REQUIRED WORK —
Scan the records for the string "pixels". State how many lines contain it and add nothing.

------ PROVIDED ENTRIES

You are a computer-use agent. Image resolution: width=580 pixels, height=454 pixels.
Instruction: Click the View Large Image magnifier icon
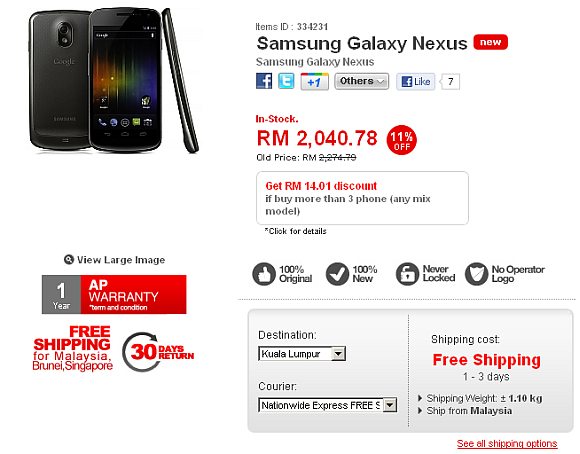(69, 260)
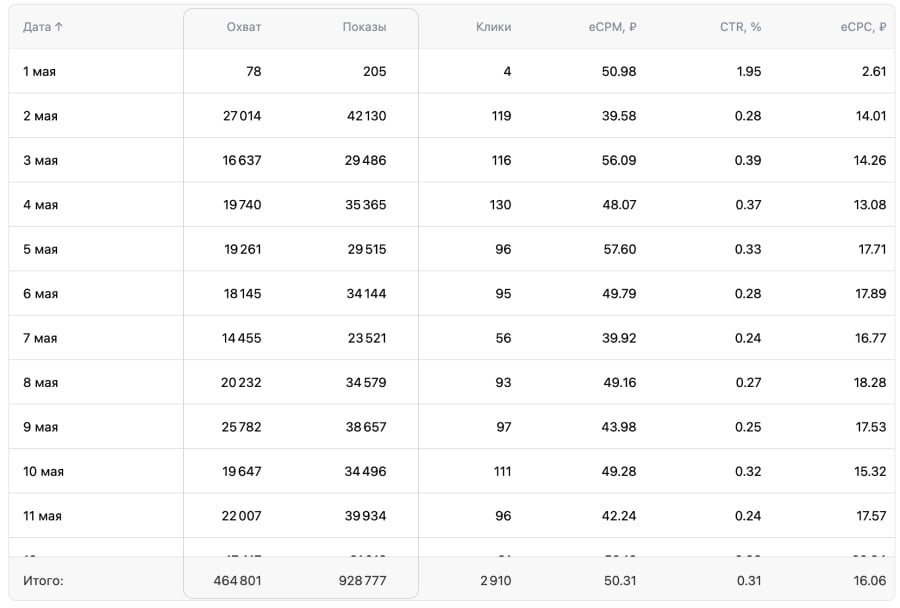Click the Итого total row label
The image size is (900, 608).
pos(43,580)
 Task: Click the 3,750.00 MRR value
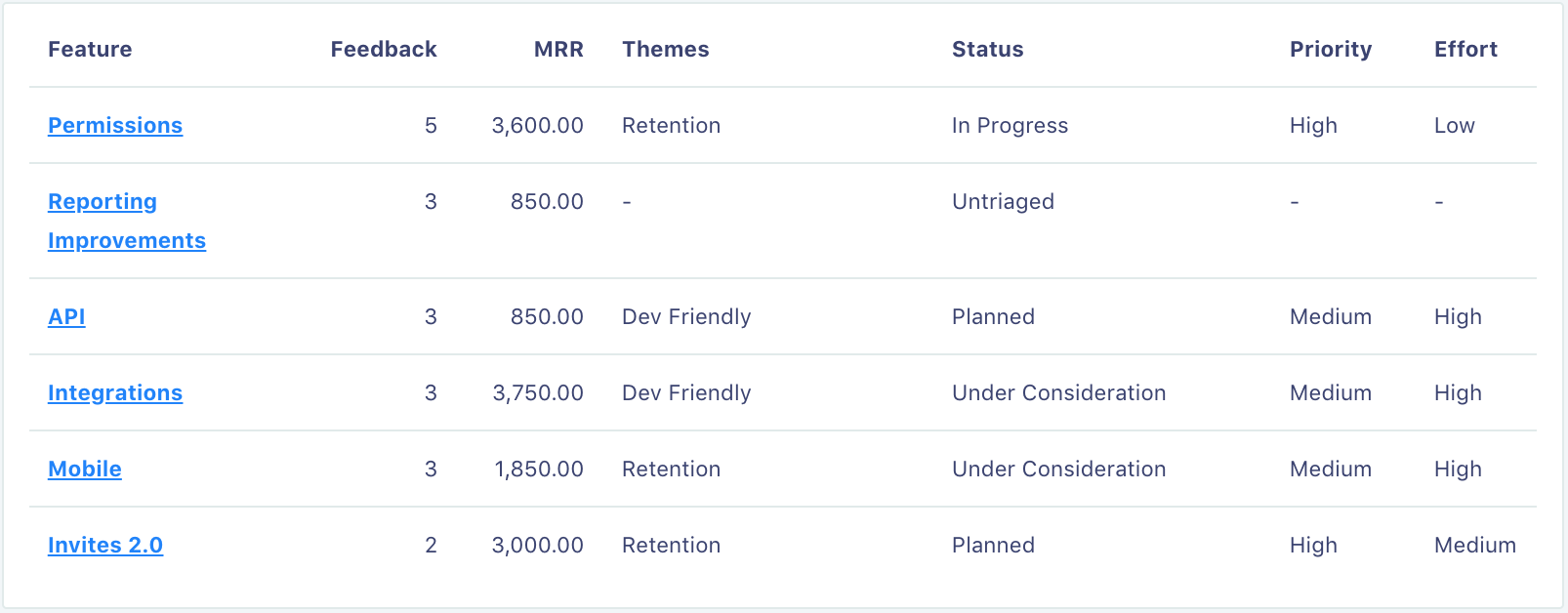pos(538,392)
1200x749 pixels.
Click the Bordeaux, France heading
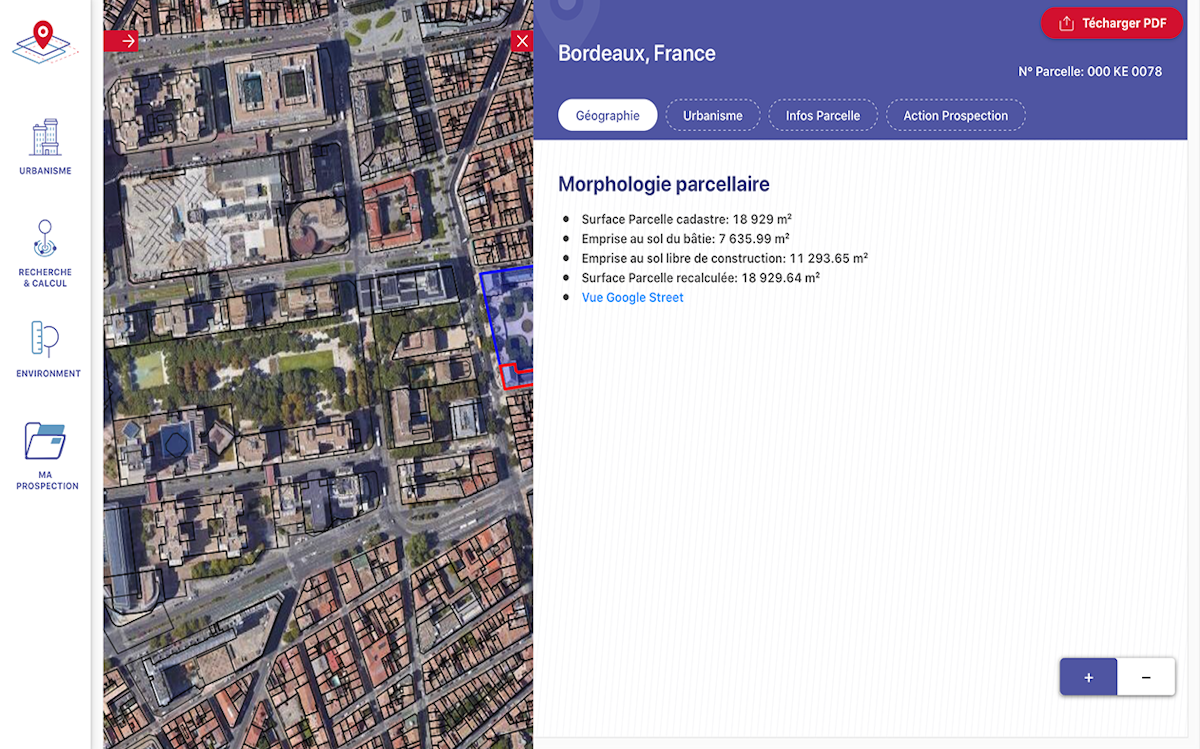click(x=636, y=54)
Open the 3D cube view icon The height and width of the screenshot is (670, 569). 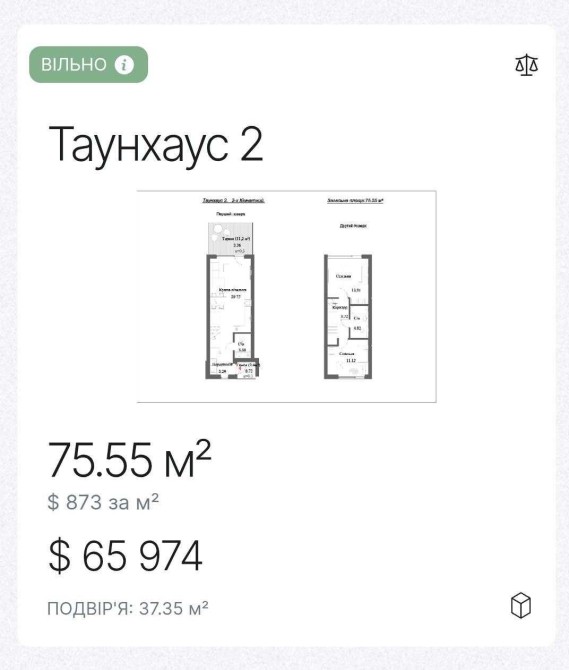click(x=521, y=605)
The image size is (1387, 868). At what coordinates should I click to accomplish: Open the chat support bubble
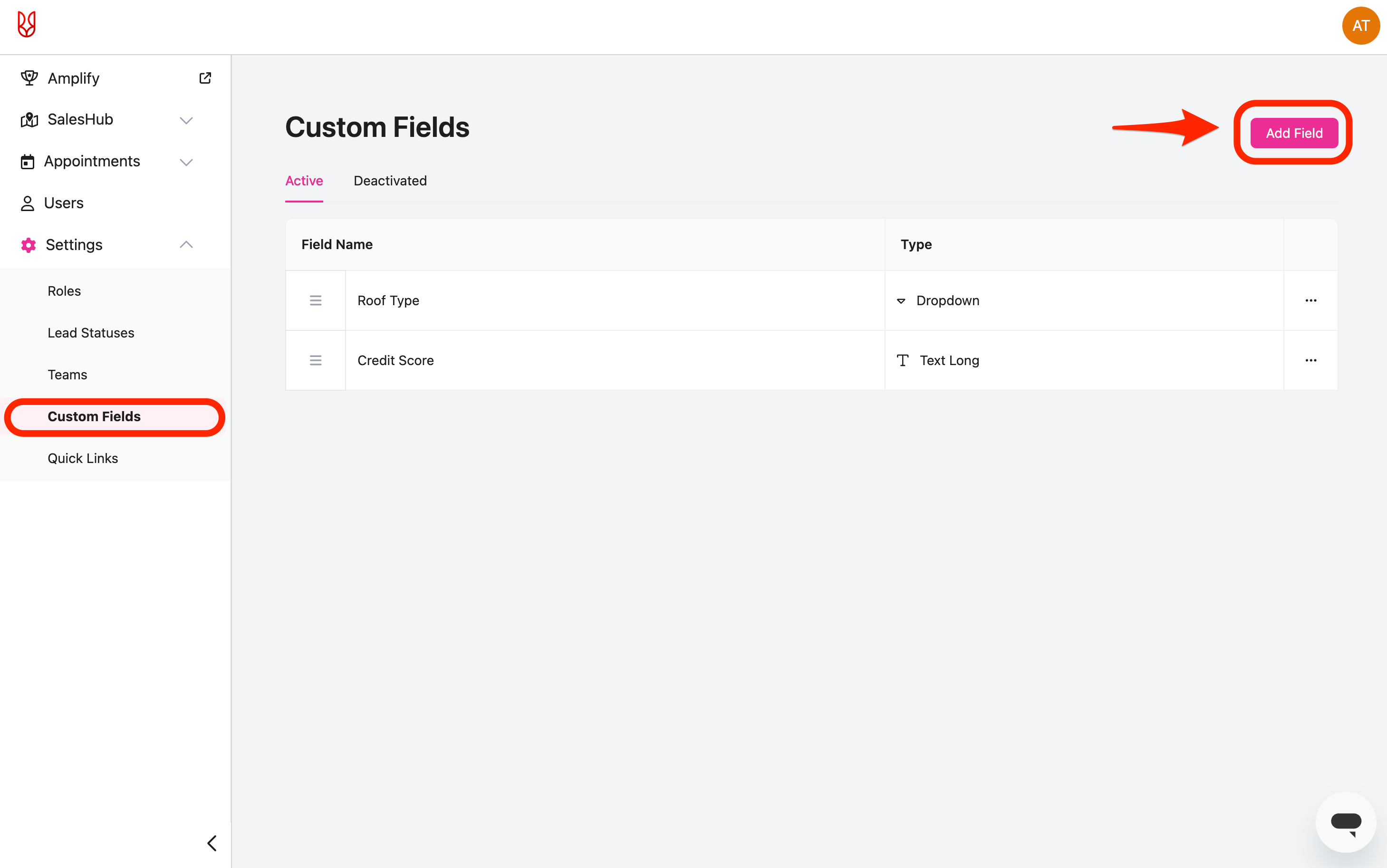(1345, 822)
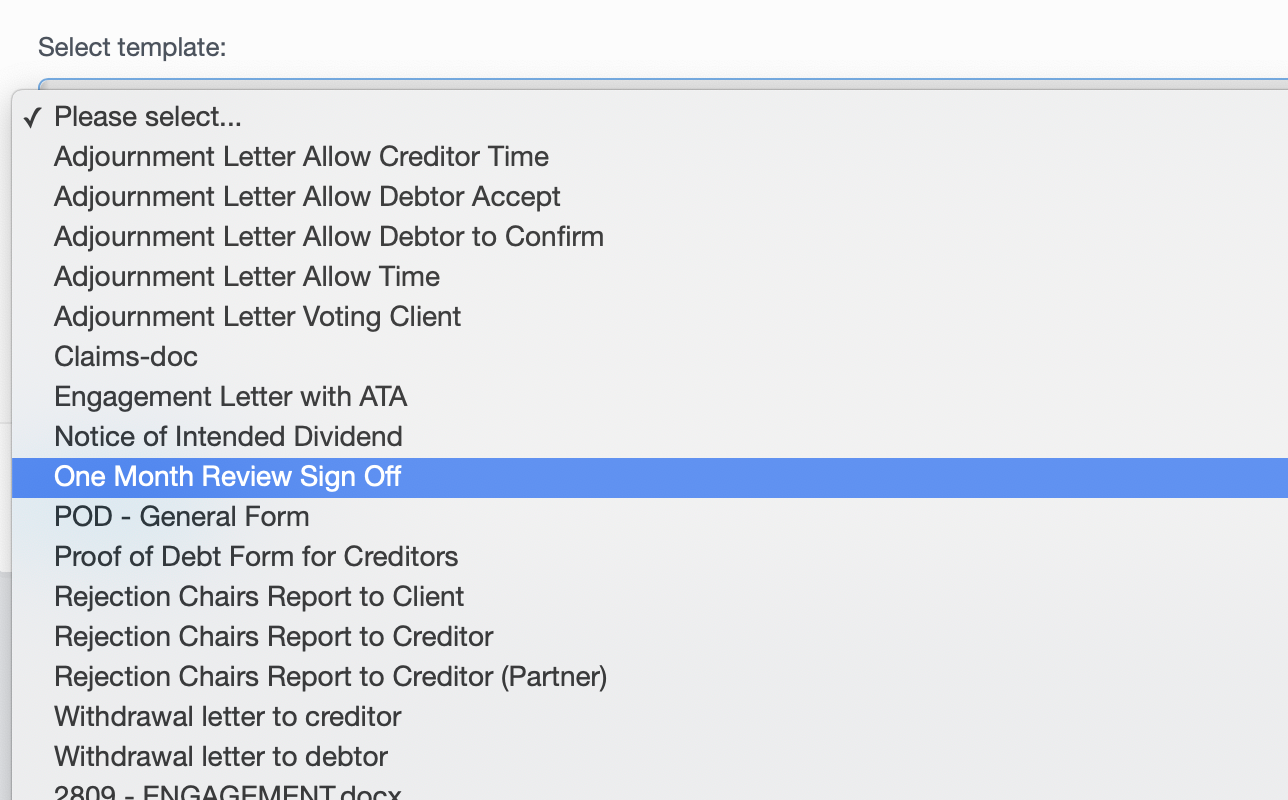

------------

RESULT FOR THIS EXERCISE —
2